Dengan demikian keadilan yang diperoleh pun semata-mata hanya keadilan formal (prosedural) dan bukan keadilan materiil (substansial) yang mengandung nilai keadilan hakiki atau setidaknya mendekati hakikat keadilan.
Pengaruh positivisme telah menjadikan aparat penegak hukum hanya menegakkan bunyi undang-undang, bukan menegakan keadilan sebagai substansi dari hukum itu sendiri. Kondisi inilah yang membentuk terjadinya penyalahgunaan atas celah atau kelemahan dari bunyi pasal-pasal undang-undang.
Paul Scholten berpendapat bahwa hukum memang ada dalam undang-undang, tetapi harus ditemukan. Mencari dalam peraturan adalah menemukan makna atau nilai yang terkandung dalam peraturan dan tidak hanya membacanya secara datar begitu saja. Hukum adalah sesuatu yang sarat makna dan nilai.
Berbagai kasus dalam penegakan hukum pidana yang terjadi dewasa ini justru menimbulkan ketimpangan dan melukai rasa keadilan masyarakat.

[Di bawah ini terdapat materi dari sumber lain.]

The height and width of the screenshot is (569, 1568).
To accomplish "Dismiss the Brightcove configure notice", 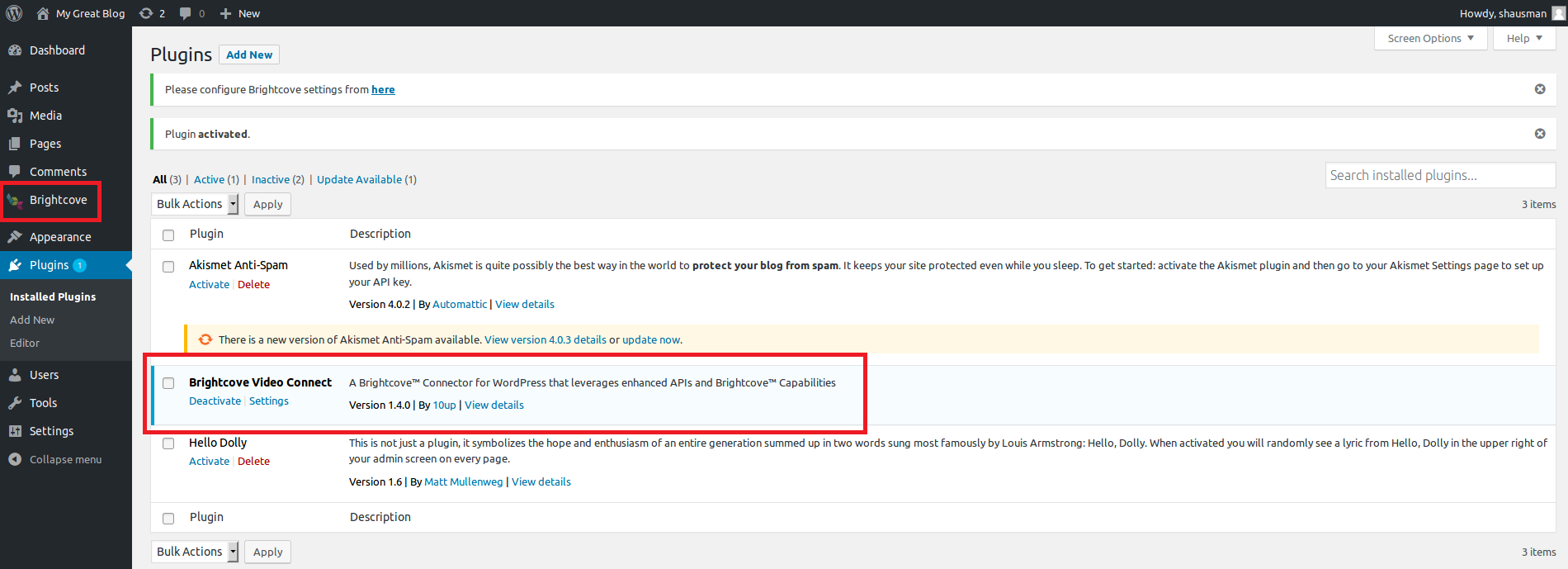I will [1539, 89].
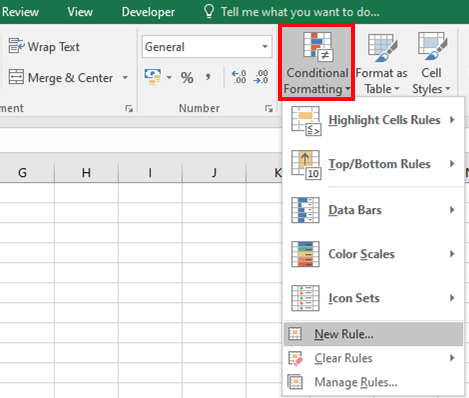
Task: Open Accounting Number Format dropdown arrow
Action: [169, 78]
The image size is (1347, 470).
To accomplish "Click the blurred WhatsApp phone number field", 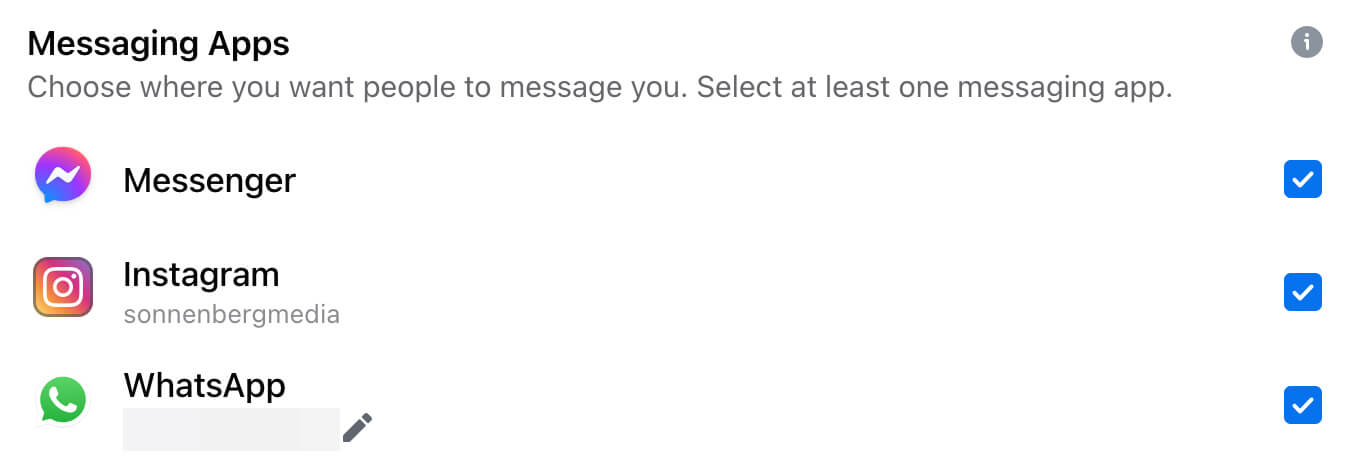I will pyautogui.click(x=231, y=429).
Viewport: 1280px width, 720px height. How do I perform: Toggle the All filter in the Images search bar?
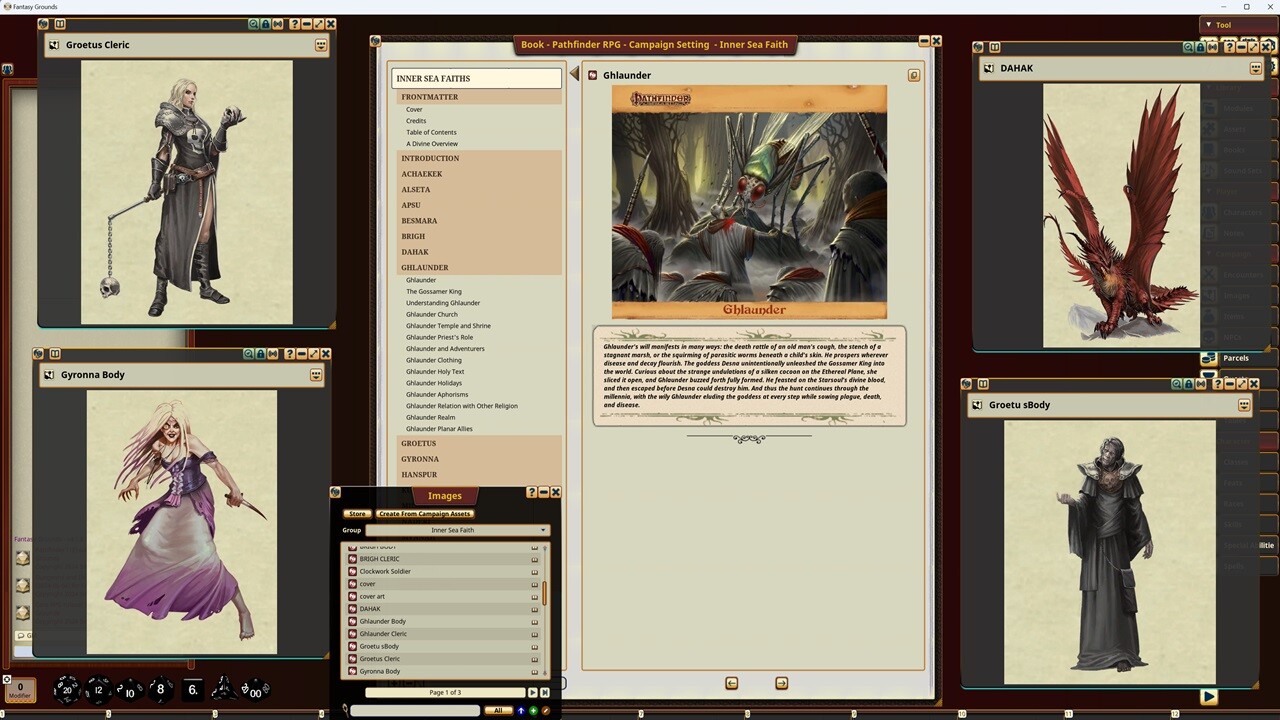click(x=498, y=710)
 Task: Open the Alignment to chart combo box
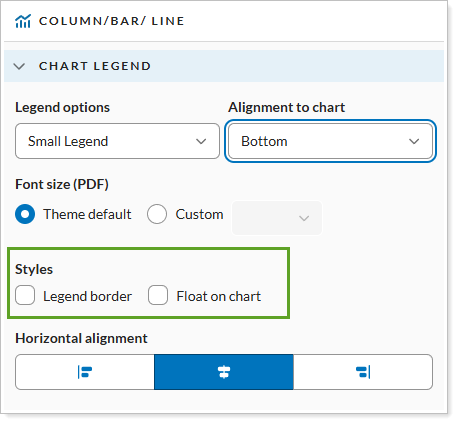tap(330, 141)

Penerapan hukum berparadigma poitivistik dapat dilihat pada penalaran dengan metode deduktif. Semua fakta ditampung dalam norma, padahal fakta itu belumlah tentu sebagai perbuatan melawan hukum.

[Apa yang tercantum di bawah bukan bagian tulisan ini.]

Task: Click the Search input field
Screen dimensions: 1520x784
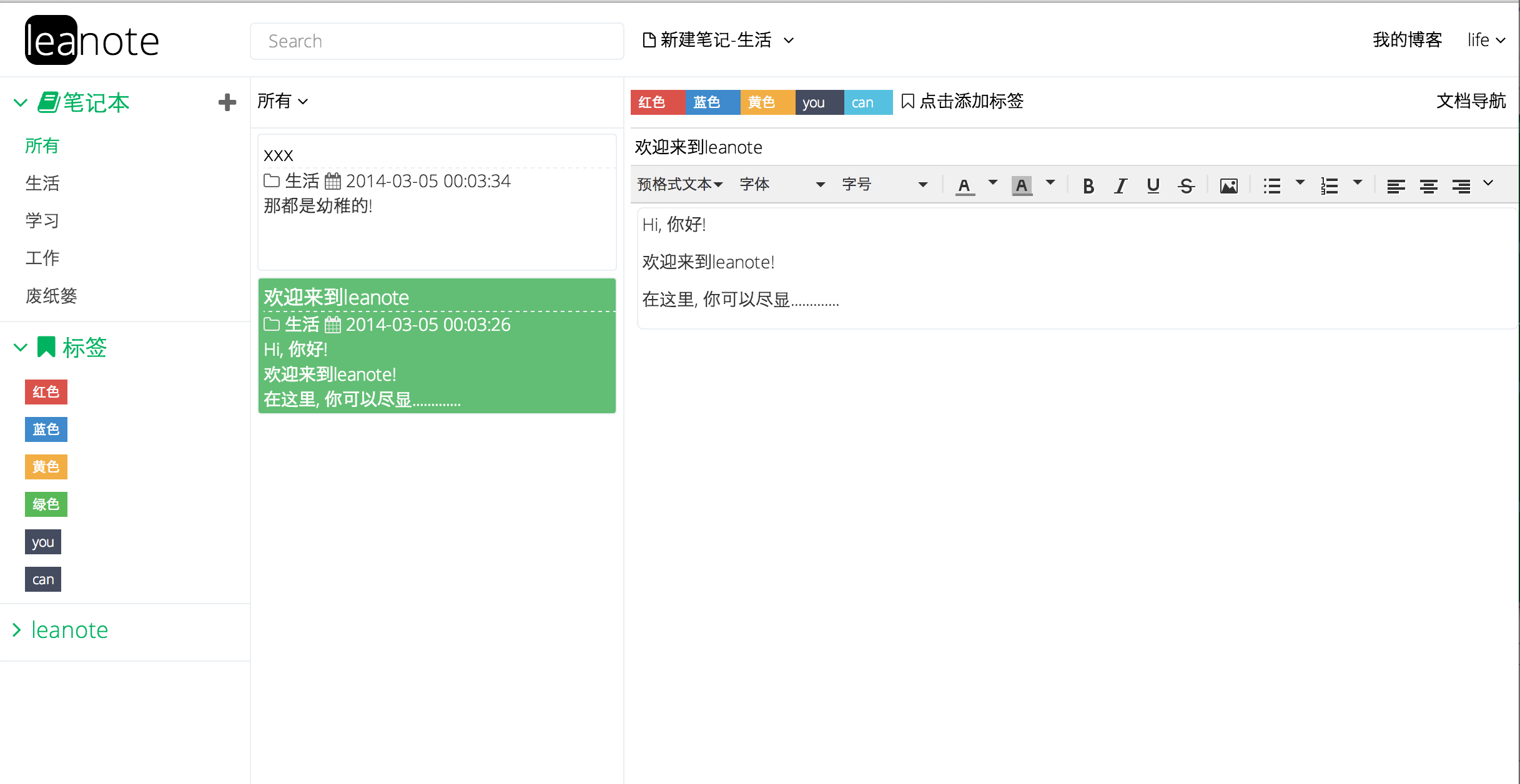Action: [437, 41]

Tepatlah apa yang dikatakan oleh Bernard Arief Sidharta, bahwa interpretasi dalam silogisme bagaikan dalam sangkar besi (iron cage), karena jawaban (konklusi) diam-diam sebenarnya sudah tersedia dalam premis mayornya. Inilah yang terjadi dan dialami oleh Habib Rizieq Shihab dan para aktivis yang terjerat pasal pemufakatan makar.
Di sini terlihat pemenuhan fakta sebagi premis minor memang sudah diarahkan agar memenuhi premis mayor, sehingga menghasilkan konklusi yang tak terbantahkan.
Mengutip Barda Nawawi Arief, mengatakan bahwa dalam konteks Pancasila perlu dikembangkan keadilan bercirikan Indonesia, yaitu “keadilan Pancasila, yang mengandung makna “ keadilan berketuhanan”, “keadilan berkemanusiaan (humanistik)”, “keadilan yang demokratik, nasionalistik, dan berkeadila sosial”.
Ini berarti, keadilan yang ditegakkan juga bukan sekedar keadilan formal, tetapi keadilan substansial. Dalam penegakan keadilan substantif dibutuhkan kecerdasan spiritual para aparat penegak hukum dalam menegakan keadilan, tidak serta merta menerapkan pasal tanpa menemukan maknya yuridis dari peraturan yang bersangkutan.
Selanjutnya, dalam penerapan hukum yang responsif sebagaimana diajukan oleh Nonet dan Selznick hukum yang baik seharusnya memberikan sesuatu yang lebih daripada sekedar prosedur hukum. Hukum harus berkompeten dan juga adil, harus mampu mengenali keinginan publik dan punya komitmen terhadap tercapainya keadilan substantif.
Menurut paradigma hukum responsif, adanya tekanan-tekanan sosial di masyarakat seyogyanya dimaknai sebagai sumber pengetahuan dan kesempatan untuk mengoreksi diri, bukan sebaliknya dijadikan sebagai lawan yang harus dibidik dengan hukum pidana.